Produce an exact copy of the first line of the data below and each line after it, please, up to and including the one with "Task: Redo the last action".

*** Opening EXTRACTED ENTRIES ***

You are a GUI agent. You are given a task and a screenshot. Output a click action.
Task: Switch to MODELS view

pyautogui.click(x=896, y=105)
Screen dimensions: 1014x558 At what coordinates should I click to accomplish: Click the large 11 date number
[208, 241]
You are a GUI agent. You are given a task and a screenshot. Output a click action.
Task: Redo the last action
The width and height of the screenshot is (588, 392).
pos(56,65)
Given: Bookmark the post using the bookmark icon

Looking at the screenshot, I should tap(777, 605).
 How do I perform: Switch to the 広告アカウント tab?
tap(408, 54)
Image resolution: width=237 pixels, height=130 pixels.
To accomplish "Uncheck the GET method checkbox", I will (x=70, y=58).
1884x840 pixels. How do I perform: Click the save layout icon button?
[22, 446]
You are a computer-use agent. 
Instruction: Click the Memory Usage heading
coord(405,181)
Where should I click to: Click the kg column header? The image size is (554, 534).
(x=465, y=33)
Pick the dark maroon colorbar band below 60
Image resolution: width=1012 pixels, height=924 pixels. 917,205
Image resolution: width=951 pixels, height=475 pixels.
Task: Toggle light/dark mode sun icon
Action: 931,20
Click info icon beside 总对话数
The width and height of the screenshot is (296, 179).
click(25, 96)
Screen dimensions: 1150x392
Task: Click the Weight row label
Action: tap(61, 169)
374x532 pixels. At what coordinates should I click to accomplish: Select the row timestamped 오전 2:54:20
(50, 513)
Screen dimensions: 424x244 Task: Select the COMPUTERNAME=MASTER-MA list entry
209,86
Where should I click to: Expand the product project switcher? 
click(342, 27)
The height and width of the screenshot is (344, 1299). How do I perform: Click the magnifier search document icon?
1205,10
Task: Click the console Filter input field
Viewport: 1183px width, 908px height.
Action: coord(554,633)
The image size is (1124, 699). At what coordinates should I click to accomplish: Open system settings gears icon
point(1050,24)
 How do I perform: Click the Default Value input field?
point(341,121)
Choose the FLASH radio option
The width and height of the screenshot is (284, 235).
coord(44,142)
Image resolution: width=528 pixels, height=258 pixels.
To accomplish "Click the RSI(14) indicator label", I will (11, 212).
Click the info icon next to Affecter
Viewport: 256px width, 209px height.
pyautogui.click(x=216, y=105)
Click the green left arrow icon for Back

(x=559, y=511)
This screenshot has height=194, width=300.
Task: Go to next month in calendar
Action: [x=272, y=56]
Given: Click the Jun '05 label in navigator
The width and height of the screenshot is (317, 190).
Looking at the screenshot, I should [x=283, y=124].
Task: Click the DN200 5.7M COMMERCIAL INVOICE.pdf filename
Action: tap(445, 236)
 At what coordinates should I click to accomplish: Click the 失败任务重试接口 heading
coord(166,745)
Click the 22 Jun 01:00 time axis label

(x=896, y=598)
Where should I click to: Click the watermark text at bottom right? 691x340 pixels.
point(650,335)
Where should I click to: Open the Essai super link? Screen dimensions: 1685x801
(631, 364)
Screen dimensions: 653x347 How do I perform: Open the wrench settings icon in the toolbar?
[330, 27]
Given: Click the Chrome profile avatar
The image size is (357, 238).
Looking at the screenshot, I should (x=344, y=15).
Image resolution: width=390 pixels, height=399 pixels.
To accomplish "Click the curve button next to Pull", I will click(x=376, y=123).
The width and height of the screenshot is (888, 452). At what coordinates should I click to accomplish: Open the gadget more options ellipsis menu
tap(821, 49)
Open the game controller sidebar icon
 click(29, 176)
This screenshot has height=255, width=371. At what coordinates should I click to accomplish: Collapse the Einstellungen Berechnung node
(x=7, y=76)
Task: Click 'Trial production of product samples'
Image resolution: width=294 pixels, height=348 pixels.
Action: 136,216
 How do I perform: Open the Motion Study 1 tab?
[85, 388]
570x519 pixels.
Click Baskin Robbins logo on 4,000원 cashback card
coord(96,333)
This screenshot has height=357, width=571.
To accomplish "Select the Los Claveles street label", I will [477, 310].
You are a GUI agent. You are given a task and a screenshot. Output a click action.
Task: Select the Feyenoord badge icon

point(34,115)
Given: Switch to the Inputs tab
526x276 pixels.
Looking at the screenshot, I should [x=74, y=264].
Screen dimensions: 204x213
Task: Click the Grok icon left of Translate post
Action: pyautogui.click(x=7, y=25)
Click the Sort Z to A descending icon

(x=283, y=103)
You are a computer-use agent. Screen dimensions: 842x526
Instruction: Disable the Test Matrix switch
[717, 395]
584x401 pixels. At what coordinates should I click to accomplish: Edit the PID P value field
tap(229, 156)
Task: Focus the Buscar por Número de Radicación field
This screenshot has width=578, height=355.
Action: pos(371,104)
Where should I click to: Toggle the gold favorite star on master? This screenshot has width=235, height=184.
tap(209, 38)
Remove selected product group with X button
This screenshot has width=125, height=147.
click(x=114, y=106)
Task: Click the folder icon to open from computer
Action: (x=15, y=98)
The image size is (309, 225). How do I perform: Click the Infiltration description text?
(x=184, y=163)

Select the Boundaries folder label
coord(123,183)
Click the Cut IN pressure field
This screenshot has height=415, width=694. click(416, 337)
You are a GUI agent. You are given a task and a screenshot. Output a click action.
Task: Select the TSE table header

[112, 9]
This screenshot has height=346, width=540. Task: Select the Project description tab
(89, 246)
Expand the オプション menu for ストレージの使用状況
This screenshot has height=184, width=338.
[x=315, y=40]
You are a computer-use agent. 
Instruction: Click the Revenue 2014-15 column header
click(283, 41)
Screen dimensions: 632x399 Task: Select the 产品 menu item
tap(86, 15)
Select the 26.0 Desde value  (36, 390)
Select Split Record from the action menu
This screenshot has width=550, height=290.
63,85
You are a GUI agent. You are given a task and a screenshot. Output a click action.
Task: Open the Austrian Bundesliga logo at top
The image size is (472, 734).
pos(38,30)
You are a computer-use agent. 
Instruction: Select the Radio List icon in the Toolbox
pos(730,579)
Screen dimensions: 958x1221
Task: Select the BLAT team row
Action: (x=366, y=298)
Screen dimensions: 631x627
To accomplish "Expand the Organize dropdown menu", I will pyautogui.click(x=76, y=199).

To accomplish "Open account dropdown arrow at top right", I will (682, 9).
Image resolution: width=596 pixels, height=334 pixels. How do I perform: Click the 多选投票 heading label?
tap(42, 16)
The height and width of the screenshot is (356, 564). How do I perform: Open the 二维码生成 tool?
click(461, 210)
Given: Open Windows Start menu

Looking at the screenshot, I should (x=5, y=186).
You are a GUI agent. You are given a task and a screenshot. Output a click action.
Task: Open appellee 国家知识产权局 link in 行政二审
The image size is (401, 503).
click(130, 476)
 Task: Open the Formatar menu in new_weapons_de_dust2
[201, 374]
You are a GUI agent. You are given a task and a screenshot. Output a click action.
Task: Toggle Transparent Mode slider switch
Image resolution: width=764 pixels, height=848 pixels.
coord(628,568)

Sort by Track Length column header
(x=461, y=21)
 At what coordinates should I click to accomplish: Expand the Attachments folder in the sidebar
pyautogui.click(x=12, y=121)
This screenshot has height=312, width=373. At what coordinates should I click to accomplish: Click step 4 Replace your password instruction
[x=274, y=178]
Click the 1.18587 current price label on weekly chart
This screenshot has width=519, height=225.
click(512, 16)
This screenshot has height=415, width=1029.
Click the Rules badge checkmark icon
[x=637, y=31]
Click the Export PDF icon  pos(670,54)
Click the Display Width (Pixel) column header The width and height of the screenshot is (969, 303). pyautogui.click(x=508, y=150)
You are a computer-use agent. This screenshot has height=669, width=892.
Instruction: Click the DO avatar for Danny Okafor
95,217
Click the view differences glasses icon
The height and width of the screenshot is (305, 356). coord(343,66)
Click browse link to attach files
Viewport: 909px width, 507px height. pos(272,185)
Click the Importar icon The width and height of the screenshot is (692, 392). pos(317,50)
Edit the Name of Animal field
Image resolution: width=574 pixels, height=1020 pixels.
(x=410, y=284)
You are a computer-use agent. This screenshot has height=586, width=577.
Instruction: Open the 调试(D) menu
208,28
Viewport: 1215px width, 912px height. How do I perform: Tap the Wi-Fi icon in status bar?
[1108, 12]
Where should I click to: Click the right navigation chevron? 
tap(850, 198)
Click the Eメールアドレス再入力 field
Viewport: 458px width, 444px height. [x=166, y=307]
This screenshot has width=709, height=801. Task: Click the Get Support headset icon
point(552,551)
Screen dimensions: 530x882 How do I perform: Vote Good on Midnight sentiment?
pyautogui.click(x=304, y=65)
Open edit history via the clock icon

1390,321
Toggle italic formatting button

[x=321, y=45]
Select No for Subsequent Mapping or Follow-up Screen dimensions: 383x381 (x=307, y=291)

*** Closing EXTRACTED ENTRIES ***

PROBLEM SOLUTION
You are a GUI agent. You are given a task and a screenshot. Output a click action.
Task: Switch to MODELS view

pyautogui.click(x=896, y=105)
Screen dimensions: 1014x558 At what coordinates should I click to accomplish: Click the large 11 date number
[208, 241]
You are a GUI agent. You are given a task and a screenshot. Output a click action.
Task: Redo the last action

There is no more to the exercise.